S Sriram, Chief Strategy Officer at iValue InfoSolutions

"Union Budget 2021-22 is going to be challenging and a critical one with fiscal deficit challenges on one hand along with the need to revive/sustain growth momentum across the board. Q1, Fy21 saw the biggest contraction by over 27% in GDP. Q2 was a good recovery moving H1 GDP to -11.6%. H2 GDP projection is estimated at 3.4% GDP growth implying Fy21 GD P numbers at -4.2%. Even before pandemic hit us, the GDP was decelerating steadily from 8.2% in Fy16 to 4.2% in Fy20 and now moving down to -4.2% in Fy21 which is an 8% fall in a year. Many small businesses have shut and many more have downsized in a big way leading to employment losses never seen in our history. The key need hence is to revive the economy, business and employment to drive consumption. Fiscal deficit worries need to be de-prioritized with a clear focus on growth revival and job creation.
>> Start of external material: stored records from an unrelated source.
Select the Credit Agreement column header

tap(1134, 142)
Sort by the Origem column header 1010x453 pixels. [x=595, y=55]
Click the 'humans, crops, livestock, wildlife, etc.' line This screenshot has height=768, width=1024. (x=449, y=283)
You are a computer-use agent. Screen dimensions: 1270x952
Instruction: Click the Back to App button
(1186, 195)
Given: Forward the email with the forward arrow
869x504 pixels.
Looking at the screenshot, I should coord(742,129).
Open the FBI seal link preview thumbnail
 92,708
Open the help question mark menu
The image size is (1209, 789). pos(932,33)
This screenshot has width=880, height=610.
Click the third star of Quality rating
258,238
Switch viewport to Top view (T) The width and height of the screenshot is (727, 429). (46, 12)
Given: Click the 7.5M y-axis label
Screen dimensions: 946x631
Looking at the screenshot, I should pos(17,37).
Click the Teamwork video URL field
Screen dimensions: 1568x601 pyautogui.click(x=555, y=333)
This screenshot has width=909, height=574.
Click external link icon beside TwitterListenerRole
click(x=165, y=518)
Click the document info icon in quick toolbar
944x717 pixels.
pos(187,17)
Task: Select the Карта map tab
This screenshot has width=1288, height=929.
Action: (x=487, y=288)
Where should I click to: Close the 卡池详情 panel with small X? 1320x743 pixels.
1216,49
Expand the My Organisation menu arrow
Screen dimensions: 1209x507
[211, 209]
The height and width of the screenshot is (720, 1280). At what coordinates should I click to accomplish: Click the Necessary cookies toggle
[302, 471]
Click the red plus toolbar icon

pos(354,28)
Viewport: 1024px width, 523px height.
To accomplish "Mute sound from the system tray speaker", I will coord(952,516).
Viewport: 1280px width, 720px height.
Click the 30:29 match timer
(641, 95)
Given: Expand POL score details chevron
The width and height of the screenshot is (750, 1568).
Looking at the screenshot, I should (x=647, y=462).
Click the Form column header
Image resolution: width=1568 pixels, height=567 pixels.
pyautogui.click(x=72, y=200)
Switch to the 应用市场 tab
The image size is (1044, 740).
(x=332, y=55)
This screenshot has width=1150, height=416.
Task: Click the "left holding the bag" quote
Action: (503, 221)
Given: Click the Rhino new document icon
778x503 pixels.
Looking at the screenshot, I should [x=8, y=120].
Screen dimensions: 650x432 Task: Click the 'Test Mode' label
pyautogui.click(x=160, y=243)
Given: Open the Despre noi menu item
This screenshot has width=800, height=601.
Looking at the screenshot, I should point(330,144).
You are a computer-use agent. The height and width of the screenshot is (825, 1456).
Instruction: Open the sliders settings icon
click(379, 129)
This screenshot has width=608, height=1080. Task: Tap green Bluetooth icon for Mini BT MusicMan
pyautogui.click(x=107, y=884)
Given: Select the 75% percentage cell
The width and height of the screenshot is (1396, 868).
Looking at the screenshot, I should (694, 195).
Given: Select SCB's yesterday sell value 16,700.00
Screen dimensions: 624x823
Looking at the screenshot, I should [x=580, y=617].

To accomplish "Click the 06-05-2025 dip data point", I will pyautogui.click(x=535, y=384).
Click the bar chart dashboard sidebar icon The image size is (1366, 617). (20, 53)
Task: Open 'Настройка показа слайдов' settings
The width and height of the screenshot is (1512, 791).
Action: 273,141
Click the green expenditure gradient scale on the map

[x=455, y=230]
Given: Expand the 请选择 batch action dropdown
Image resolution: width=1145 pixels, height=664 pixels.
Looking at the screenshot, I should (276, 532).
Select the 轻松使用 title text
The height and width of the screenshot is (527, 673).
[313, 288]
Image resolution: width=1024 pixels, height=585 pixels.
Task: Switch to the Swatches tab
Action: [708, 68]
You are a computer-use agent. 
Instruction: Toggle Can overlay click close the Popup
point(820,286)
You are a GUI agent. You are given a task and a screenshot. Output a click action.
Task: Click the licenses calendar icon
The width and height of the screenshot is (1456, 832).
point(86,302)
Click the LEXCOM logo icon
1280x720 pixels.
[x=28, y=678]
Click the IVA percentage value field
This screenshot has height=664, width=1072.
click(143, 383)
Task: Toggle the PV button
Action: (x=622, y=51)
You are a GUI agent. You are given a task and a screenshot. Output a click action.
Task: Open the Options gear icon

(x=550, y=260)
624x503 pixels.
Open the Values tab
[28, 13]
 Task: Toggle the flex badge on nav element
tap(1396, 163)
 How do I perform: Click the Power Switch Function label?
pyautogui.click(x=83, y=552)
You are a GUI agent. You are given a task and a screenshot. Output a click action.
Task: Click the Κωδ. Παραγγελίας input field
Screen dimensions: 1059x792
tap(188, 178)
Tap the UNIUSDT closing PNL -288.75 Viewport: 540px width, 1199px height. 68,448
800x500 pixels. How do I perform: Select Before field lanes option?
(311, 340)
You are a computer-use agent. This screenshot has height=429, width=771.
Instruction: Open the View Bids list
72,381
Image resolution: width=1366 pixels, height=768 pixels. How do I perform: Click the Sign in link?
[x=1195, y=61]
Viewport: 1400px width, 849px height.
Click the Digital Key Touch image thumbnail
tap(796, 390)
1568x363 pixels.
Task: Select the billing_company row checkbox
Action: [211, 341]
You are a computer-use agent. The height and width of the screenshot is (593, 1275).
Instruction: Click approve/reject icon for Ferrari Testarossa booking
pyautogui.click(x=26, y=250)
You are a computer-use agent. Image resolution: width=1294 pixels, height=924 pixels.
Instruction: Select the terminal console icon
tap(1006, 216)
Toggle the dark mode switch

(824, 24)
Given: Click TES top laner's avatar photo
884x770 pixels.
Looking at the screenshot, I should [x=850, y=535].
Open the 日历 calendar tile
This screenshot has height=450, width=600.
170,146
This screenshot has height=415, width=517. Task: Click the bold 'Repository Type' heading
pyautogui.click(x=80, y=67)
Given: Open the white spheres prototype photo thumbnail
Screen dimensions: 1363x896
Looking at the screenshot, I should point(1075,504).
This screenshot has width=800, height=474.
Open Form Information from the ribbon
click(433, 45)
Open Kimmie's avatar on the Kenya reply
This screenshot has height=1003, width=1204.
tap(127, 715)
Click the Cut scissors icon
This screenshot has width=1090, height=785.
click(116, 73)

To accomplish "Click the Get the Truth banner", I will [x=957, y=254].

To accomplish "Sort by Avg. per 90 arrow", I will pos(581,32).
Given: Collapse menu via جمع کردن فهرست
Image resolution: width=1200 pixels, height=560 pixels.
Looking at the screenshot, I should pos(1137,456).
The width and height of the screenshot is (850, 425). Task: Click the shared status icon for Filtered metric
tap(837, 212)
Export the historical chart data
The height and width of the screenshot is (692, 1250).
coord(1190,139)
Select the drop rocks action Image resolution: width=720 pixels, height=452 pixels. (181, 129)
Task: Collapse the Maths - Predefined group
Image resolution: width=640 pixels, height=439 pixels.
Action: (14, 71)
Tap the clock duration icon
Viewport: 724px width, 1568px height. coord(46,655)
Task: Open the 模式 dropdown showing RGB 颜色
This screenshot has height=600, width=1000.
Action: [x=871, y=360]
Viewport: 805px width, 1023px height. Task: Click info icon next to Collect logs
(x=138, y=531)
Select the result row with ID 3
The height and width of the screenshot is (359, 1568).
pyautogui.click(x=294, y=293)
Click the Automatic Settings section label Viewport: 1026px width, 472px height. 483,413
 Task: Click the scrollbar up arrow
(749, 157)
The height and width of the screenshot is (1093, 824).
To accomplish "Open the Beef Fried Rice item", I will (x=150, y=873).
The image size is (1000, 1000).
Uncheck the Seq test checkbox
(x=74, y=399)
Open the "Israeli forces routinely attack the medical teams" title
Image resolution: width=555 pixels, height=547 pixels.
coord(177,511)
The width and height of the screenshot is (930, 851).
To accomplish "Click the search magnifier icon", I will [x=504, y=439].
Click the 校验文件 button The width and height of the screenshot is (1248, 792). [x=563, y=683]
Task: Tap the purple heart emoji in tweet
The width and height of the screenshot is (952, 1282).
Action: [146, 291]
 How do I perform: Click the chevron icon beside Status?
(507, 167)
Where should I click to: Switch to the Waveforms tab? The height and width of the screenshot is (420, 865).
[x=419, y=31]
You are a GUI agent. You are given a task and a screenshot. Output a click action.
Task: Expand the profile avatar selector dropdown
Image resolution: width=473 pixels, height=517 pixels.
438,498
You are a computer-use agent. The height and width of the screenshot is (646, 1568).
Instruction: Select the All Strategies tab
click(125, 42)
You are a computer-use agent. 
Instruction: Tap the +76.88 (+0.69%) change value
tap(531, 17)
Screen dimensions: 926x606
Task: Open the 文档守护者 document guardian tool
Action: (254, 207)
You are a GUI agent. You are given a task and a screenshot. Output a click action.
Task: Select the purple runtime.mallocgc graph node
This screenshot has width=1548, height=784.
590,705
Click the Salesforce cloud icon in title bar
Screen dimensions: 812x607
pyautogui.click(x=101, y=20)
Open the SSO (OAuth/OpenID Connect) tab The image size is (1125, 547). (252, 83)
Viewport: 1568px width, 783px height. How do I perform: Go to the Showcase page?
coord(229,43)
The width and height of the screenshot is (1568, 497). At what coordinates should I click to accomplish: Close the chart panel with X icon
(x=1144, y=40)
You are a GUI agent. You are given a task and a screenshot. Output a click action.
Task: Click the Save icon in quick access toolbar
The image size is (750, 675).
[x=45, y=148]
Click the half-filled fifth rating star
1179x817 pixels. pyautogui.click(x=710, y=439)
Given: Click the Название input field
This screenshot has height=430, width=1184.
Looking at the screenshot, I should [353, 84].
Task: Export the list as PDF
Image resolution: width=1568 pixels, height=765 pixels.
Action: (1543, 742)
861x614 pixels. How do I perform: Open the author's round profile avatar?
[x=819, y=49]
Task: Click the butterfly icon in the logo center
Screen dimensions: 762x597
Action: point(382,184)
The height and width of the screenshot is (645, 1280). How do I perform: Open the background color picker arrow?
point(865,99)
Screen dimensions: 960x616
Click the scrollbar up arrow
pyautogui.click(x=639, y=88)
Government has to lead recovery through CapEx both at central and state level. More money has to be put in the hands of business and people through direct and indirect tax cuts, to enhance spends. We have seen only corporate tax cut but nothing significant on personal and indirect tax side. Special incentive schemes need to be extended to businesses increasing headcount. Technology investments came as a saviour for businesses due to the sudden lockdown to manage the business continuity. With awareness at an all-time high on the need to go digital and online, Government has to incentivise technology adoption drive for all sizes of business in the near term to build resilience for managing possible second/third waves. The government also needs to take technology investments to overdrive mode for enhancing productivity, transparency and efficacy of its interface with business and people. Initiatives like 5G rollout needs to be fast-tracked with special focus around areas such as cybersecurity, AI, ML, IoT, Analytics, block-chain, etc. for a sustainable recovery with a view to keep India ahead in the coming years."